Design of antennas for wireless communication systems has attracted increasing interest during last years. The main objective of this Thesis is to propose a general design procedure of antennas for wireless communications systems, which provides a physical insight into the design process. To accomplish this objective, a method based on a modal decomposition of the current on the surface of the conducting structure will be proposed. Modes have the advantage to provide physical insight into the radiating behavior of the antenna, as well as useful information for the optimization of the antenna geometry and the selection of the optimum feeding mechanism and its location.
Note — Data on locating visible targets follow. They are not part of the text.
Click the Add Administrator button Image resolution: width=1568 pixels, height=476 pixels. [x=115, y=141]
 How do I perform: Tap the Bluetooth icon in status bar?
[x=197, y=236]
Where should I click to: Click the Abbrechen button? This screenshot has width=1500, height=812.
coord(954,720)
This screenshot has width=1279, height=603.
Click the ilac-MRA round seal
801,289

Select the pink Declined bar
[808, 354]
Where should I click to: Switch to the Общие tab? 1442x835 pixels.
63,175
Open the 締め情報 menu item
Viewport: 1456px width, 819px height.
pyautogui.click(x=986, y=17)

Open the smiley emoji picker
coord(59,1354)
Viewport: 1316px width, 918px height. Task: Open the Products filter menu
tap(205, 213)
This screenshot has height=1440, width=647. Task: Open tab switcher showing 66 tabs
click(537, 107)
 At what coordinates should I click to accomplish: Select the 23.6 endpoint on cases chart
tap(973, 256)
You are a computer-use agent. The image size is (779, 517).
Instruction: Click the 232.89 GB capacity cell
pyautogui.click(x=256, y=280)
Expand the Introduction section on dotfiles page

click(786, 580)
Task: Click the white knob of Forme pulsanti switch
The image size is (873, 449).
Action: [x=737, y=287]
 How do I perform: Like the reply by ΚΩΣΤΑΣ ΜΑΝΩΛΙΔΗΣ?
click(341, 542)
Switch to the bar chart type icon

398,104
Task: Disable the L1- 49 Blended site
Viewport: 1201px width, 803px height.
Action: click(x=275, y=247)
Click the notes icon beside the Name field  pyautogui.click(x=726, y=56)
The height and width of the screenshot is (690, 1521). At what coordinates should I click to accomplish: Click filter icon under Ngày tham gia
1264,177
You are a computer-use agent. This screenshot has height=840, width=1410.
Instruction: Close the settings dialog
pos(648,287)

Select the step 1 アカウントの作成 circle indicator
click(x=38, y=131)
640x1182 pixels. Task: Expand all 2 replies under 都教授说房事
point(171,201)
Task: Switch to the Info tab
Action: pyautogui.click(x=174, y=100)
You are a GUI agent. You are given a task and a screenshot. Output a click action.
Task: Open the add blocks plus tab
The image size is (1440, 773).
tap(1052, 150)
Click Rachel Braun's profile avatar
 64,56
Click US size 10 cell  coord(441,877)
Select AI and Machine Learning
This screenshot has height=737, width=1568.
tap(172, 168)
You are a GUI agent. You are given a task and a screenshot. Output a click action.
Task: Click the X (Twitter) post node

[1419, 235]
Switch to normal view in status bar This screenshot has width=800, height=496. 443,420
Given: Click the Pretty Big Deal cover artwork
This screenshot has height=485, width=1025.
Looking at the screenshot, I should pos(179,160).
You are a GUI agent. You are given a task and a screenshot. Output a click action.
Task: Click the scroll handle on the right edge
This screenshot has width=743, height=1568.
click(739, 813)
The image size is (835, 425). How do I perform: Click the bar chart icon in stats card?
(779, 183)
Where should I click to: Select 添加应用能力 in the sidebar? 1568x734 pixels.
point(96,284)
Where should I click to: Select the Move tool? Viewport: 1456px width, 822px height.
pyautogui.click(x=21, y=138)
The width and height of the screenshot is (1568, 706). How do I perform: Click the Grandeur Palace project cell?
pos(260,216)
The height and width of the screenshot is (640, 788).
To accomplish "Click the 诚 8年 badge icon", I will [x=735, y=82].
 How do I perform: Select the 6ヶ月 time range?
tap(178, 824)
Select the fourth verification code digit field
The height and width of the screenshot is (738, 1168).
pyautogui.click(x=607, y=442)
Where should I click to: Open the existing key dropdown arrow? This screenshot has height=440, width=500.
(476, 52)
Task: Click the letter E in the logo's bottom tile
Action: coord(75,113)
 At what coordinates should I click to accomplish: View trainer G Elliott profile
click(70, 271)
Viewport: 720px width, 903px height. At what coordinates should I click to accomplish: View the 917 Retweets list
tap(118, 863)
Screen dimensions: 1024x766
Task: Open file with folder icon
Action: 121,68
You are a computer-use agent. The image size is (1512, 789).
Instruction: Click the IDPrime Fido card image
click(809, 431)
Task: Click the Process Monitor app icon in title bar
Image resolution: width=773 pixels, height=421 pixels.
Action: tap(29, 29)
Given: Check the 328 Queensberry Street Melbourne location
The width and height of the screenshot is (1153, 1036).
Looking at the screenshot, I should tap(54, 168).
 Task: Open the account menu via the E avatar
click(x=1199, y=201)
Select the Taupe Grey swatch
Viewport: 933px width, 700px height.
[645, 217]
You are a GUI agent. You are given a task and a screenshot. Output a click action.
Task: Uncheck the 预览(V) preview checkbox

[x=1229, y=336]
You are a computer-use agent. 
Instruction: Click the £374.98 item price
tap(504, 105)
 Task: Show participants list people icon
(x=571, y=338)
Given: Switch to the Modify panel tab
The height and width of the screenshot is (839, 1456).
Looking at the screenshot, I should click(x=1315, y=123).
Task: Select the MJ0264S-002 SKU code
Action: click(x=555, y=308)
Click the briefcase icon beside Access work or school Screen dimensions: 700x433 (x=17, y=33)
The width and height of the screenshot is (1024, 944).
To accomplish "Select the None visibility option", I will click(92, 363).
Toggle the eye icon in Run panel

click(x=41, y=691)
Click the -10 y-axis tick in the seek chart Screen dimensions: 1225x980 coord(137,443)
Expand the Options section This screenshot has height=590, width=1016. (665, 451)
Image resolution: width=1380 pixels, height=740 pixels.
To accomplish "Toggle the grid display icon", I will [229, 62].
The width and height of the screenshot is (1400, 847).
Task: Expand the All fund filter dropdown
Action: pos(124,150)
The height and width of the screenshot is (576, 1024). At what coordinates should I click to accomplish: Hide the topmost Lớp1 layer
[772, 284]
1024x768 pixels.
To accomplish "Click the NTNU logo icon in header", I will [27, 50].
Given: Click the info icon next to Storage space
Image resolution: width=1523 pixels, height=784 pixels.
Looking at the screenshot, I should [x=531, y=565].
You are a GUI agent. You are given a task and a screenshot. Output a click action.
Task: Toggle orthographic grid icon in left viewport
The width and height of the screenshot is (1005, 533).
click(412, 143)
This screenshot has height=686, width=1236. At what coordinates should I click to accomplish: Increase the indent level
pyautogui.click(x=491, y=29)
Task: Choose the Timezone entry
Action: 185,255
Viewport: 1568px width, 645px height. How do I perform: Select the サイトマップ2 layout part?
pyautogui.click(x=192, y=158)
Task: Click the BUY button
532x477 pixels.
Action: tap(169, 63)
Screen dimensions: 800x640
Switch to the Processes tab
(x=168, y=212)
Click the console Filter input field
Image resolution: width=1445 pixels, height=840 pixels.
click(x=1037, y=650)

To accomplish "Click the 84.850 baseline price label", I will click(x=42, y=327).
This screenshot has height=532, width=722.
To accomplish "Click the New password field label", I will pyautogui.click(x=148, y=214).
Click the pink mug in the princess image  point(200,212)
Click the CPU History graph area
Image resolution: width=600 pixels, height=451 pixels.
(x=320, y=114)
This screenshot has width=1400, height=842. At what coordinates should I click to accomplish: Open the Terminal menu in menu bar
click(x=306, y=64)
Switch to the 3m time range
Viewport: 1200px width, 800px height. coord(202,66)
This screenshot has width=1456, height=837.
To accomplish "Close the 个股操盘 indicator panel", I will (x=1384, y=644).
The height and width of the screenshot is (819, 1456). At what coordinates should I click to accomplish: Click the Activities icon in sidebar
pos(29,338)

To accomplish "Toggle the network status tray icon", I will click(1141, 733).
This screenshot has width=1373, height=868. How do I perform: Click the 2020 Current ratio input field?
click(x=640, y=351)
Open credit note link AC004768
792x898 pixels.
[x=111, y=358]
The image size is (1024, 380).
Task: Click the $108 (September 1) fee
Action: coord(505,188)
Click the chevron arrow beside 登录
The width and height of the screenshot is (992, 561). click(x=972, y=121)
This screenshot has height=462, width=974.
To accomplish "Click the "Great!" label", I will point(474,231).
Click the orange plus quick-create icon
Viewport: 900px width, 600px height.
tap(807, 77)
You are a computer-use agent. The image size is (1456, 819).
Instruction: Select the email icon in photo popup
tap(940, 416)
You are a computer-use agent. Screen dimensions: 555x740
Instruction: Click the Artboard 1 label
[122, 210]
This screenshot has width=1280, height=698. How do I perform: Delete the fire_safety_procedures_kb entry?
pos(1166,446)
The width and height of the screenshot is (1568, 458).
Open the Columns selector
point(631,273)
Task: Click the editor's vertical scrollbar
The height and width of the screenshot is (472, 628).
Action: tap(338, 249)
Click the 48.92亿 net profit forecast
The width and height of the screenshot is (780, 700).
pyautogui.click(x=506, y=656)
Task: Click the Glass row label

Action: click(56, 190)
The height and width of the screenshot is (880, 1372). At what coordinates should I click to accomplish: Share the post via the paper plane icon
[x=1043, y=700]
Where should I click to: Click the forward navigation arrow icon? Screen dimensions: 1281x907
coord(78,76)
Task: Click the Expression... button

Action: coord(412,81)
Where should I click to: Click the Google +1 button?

A review of different modal methods, as well as the most important parameters to deal with when working with modal solutions, will be made. A method to obtain closed-form expressions for the modal surface currents on open planar conducting objects will be investigated. As it will be discussed, planar objects with canonical shapes can be interpreted in most cases as a deformation of three-dimensional objects whose surfaces coincide with any of the curvilinear reference coordinate systems. Consequently, closed-form expressions for vector modes in a circular conducting disk and an infinite planar conducting strip will be obtained. These functions will be proposed to be used as entire-domain basis functions in more complex problems including these planar surfaces.
Current modes defined from vector wave functions are of complex nature, what sometimes makes them difficult to use for design purposes. In contrast, the Theory of Characteristic Modes provides a decomposition of the total current in the surface of any arbitrary conducting body in a set of real modes, whose radiation patterns are orthogonal over both the source region and the sphere at infinity. 
The Thesis will apply the Theory of Characteristic Modes to antenna design. Investigations will mainly focus on the effect of the feeding configuration and location on the modal excitation. The objective is to provide final prototypes of antennas to be used in real wireless systems, so as to prove the utility of the proposed method in a real design process. The method will hence be applied to antennas for different applications: Wideband antennas, antennas for UWB systems, antennas for Multiple-Input Multiple-Output (MIMO) systems and antennas for handheld devices.